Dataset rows
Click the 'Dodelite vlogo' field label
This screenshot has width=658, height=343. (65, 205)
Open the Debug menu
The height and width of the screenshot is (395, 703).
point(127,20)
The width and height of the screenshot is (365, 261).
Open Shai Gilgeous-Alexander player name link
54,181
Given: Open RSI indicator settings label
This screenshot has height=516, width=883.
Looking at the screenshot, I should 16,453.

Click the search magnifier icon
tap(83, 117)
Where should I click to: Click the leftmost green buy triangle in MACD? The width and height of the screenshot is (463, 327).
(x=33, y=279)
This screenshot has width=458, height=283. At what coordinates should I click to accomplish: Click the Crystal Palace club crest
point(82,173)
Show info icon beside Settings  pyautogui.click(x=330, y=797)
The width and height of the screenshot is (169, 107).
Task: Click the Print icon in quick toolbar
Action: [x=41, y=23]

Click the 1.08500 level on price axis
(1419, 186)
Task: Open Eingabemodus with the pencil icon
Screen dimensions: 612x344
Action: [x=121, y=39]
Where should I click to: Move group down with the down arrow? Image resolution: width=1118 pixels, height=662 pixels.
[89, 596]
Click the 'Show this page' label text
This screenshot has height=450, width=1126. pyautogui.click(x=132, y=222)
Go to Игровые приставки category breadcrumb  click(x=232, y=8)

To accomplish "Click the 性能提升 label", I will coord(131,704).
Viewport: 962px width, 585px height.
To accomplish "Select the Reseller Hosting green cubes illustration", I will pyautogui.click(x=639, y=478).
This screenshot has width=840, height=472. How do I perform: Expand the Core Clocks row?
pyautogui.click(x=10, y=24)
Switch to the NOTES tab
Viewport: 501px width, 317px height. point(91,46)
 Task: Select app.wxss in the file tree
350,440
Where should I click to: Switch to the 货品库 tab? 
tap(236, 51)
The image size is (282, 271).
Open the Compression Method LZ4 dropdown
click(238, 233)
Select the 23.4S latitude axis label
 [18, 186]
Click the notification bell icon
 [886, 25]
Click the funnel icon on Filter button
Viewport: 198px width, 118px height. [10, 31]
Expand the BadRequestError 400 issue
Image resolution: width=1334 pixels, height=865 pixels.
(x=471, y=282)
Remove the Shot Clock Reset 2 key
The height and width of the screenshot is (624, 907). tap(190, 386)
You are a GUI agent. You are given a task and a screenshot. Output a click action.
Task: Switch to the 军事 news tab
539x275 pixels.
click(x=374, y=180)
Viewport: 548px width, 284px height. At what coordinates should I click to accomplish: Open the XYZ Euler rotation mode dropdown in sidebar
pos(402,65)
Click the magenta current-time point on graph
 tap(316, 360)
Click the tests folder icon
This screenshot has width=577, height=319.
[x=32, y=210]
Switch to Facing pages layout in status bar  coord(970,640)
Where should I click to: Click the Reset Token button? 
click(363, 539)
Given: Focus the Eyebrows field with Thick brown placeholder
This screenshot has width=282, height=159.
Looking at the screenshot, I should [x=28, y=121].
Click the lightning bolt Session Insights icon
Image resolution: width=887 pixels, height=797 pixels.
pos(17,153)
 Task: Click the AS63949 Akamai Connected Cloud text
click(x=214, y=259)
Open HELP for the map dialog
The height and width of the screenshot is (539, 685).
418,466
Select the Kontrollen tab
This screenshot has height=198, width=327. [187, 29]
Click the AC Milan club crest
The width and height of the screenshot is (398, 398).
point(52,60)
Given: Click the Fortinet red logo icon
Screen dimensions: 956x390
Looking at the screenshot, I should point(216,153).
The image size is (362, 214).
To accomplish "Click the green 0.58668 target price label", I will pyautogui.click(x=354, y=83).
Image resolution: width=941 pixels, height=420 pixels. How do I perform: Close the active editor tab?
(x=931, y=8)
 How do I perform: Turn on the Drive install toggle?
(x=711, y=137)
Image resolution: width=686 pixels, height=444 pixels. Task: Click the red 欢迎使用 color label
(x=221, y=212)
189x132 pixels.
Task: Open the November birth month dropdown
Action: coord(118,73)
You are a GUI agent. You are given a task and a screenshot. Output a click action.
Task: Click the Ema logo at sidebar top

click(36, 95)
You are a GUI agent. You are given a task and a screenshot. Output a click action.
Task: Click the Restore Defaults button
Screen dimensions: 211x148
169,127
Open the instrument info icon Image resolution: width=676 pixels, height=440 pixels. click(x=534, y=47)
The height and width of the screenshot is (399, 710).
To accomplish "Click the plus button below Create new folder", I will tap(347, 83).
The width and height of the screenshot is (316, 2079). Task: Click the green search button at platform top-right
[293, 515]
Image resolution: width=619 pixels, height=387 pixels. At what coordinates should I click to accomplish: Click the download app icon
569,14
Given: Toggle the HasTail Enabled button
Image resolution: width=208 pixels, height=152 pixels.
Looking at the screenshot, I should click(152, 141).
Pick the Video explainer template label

== THE PROBLEM ==
Copy every one of the records above line for line, with no changes.

== ANSWER IN FULL ==
Click the 'Dodelite vlogo' field label
This screenshot has width=658, height=343. (65, 205)
Open the Debug menu
The height and width of the screenshot is (395, 703).
point(127,20)
The width and height of the screenshot is (365, 261).
Open Shai Gilgeous-Alexander player name link
54,181
Given: Open RSI indicator settings label
This screenshot has height=516, width=883.
Looking at the screenshot, I should 16,453.

Click the search magnifier icon
tap(83, 117)
Where should I click to: Click the leftmost green buy triangle in MACD? The width and height of the screenshot is (463, 327).
(x=33, y=279)
This screenshot has width=458, height=283. At what coordinates should I click to accomplish: Click the Crystal Palace club crest
point(82,173)
Show info icon beside Settings  pyautogui.click(x=330, y=797)
The width and height of the screenshot is (169, 107).
Task: Click the Print icon in quick toolbar
Action: [x=41, y=23]

Click the 1.08500 level on price axis
(1419, 186)
Task: Open Eingabemodus with the pencil icon
Screen dimensions: 612x344
Action: [x=121, y=39]
Where should I click to: Move group down with the down arrow? Image resolution: width=1118 pixels, height=662 pixels.
[89, 596]
Click the 'Show this page' label text
This screenshot has height=450, width=1126. pyautogui.click(x=132, y=222)
Go to Игровые приставки category breadcrumb  click(x=232, y=8)

To accomplish "Click the 性能提升 label", I will coord(131,704).
Viewport: 962px width, 585px height.
To accomplish "Select the Reseller Hosting green cubes illustration", I will pyautogui.click(x=639, y=478).
This screenshot has width=840, height=472. How do I perform: Expand the Core Clocks row?
pyautogui.click(x=10, y=24)
Switch to the NOTES tab
Viewport: 501px width, 317px height. point(91,46)
 Task: Select app.wxss in the file tree
350,440
Where should I click to: Switch to the 货品库 tab? 
tap(236, 51)
The image size is (282, 271).
Open the Compression Method LZ4 dropdown
click(238, 233)
Select the 23.4S latitude axis label
 [18, 186]
Click the notification bell icon
 [886, 25]
Click the funnel icon on Filter button
Viewport: 198px width, 118px height. [10, 31]
Expand the BadRequestError 400 issue
Image resolution: width=1334 pixels, height=865 pixels.
(x=471, y=282)
Remove the Shot Clock Reset 2 key
The height and width of the screenshot is (624, 907). tap(190, 386)
You are a GUI agent. You are given a task and a screenshot. Output a click action.
Task: Switch to the 军事 news tab
539x275 pixels.
click(x=374, y=180)
Viewport: 548px width, 284px height. At what coordinates should I click to accomplish: Open the XYZ Euler rotation mode dropdown in sidebar
pos(402,65)
Click the magenta current-time point on graph
 tap(316, 360)
Click the tests folder icon
This screenshot has width=577, height=319.
[x=32, y=210]
Switch to Facing pages layout in status bar  coord(970,640)
Where should I click to: Click the Reset Token button? 
click(363, 539)
Given: Focus the Eyebrows field with Thick brown placeholder
This screenshot has width=282, height=159.
Looking at the screenshot, I should [x=28, y=121].
Click the lightning bolt Session Insights icon
Image resolution: width=887 pixels, height=797 pixels.
pos(17,153)
 Task: Click the AS63949 Akamai Connected Cloud text
click(x=214, y=259)
Open HELP for the map dialog
The height and width of the screenshot is (539, 685).
418,466
Select the Kontrollen tab
This screenshot has height=198, width=327. [187, 29]
Click the AC Milan club crest
The width and height of the screenshot is (398, 398).
point(52,60)
Given: Click the Fortinet red logo icon
Screen dimensions: 956x390
Looking at the screenshot, I should point(216,153).
The image size is (362, 214).
To accomplish "Click the green 0.58668 target price label", I will pyautogui.click(x=354, y=83).
Image resolution: width=941 pixels, height=420 pixels. How do I perform: Close the active editor tab?
(x=931, y=8)
 How do I perform: Turn on the Drive install toggle?
(x=711, y=137)
Image resolution: width=686 pixels, height=444 pixels. Task: Click the red 欢迎使用 color label
(x=221, y=212)
189x132 pixels.
Task: Open the November birth month dropdown
Action: coord(118,73)
You are a GUI agent. You are given a task and a screenshot. Output a click action.
Task: Click the Ema logo at sidebar top

click(36, 95)
You are a GUI agent. You are given a task and a screenshot. Output a click action.
Task: Click the Restore Defaults button
Screen dimensions: 211x148
169,127
Open the instrument info icon Image resolution: width=676 pixels, height=440 pixels. click(x=534, y=47)
The height and width of the screenshot is (399, 710).
To accomplish "Click the plus button below Create new folder", I will tap(347, 83).
The width and height of the screenshot is (316, 2079). Task: Click the green search button at platform top-right
[293, 515]
Image resolution: width=619 pixels, height=387 pixels. At what coordinates should I click to accomplish: Click the download app icon
569,14
Given: Toggle the HasTail Enabled button
Image resolution: width=208 pixels, height=152 pixels.
Looking at the screenshot, I should click(152, 141).
Pick the Video explainer template label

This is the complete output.